Files
trx-rs/ENHANCEMENT.md
T
sjg 8e59e205a8 [docs](workspace): refresh post-refactor enhancement plan
Reanalyze current architecture status and rewrite ENHANCEMENT.md to reflect remaining high-impact issues after completed phases.

Co-authored-by: OpenAI Codex <codex@openai.com>
Signed-off-by: Stanislaw Grams <stanislawgrams@gmail.com>
2026-02-12 22:29:23 +01:00

3.3 KiB

Top 5 Real Architecture Issues (Post-Refactor)

1) Plugin ABI is still brittle and unversioned

Files

  • src/trx-app/src/plugins.rs
  • examples/trx-plugin-example/src/lib.rs

Why this matters

Plugin loading is now explicit (good), but still assumes exact symbol names and raw FFI contracts with no ABI/version handshake. A plugin built against an older/newer ABI can fail at runtime in hard-to-diagnose ways.

Fix steps

  1. Add an ABI version symbol/handshake (trx_plugin_abi_version) and reject incompatible plugins with clear errors.
  2. Split plugin capability metadata (backend/frontend/both) from registration symbols to avoid noisy failed-load logs.
  3. Provide a tiny shared plugin-API crate for stable entrypoint signatures.

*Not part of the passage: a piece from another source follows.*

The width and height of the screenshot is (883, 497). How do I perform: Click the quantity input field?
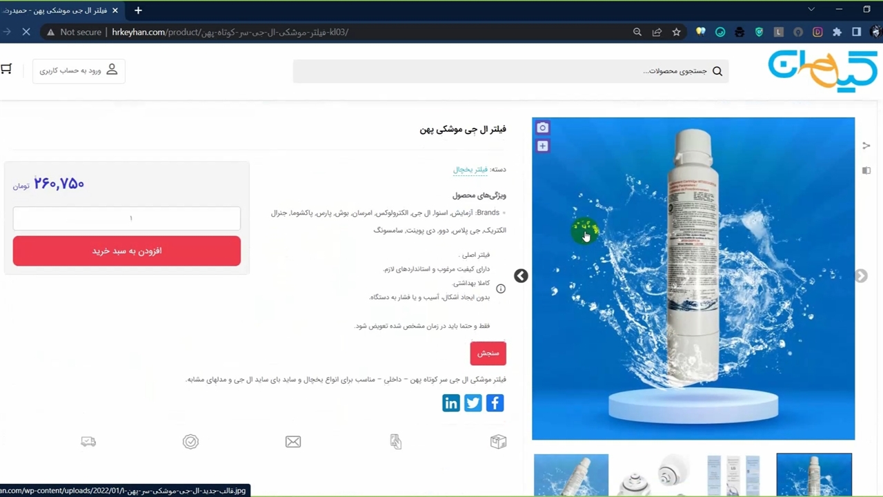(127, 218)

2) Runtime supervision is still ad-hoc (sleep + abort)

Files

  • src/trx-server/src/main.rs
  • src/trx-client/src/main.rs

Why this matters

Shutdown is coordinated, but supervision still uses a fixed delay plus manual abort() over Vec<JoinHandle<_>>. This can mask task failures, race shutdown ordering, and make lifecycle behavior harder to reason about.

Fix steps

  1. Move to JoinSet (or a small supervisor type) for task ownership and result handling.
  2. Replace fixed sleep with bounded graceful-join timeout logic.
  3. Surface task failure reasons consistently in one place.

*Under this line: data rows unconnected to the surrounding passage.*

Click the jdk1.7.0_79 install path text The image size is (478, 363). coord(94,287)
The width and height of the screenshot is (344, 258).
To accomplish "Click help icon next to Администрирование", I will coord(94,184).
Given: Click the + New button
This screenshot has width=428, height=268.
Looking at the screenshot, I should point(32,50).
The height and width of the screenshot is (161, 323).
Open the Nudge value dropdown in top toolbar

3) JSON/TCP transport logic is duplicated across modules

Files

  • src/trx-server/src/listener.rs
  • src/trx-client/trx-frontend/trx-frontend-http-json/src/server.rs
  • src/trx-client/src/remote_client.rs

Why this matters

read_limited_line, timeout handling, and response write patterns are repeated in multiple places. This increases drift risk and makes protocol hardening changes expensive.

Fix steps

  1. Extract shared JSON-over-TCP helpers into trx-protocol (or a small transport crate/module).
  2. Keep one source of truth for max line size, timeout behavior, and framing errors.
  3. Cover shared transport with focused tests once instead of per-module copies.

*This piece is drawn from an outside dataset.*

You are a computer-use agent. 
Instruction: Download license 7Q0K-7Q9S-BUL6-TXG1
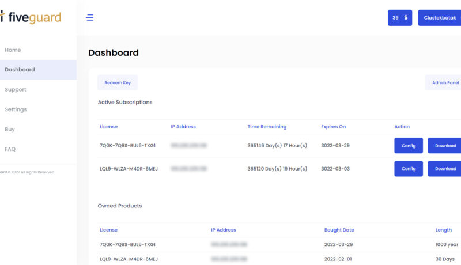pos(445,146)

4) Boundary tests are present but mostly ignored in constrained envs

Files

  • src/trx-server/src/listener.rs
  • src/trx-client/src/remote_client.rs
  • src/trx-client/trx-frontend/trx-frontend-http-json/src/server.rs

Why this matters

Important network-path tests exist, but are marked #[ignore] in this environment due bind restrictions. Without a clear CI strategy, regressions can still slip through.

Fix steps

  1. Add CI jobs/environment where bind-based tests run by default.
  2. Split pure transport logic from socket bind/accept so more behavior can be tested without real sockets.
  3. Keep ignored tests minimal and document how/when they run.

5) Decode/history shared state still relies on global mutexes

Files

  • src/trx-server/src/audio.rs
  • src/trx-client/trx-frontend/src/lib.rs
  • src/trx-client/trx-frontend/trx-frontend-http/src/audio.rs

Why this matters

History/state paths still use shared mutex-backed globals/contexts with expect on lock poisoning in hot paths. This is workable but fragile for long-running async services.

Fix steps

  1. Replace panic-on-poison lock usage with resilient handling.
  2. Consider bounded channel or lock-free append/read model for decode history.
  3. Define explicit ownership/lifetime for history data instead of implicit shared mutation.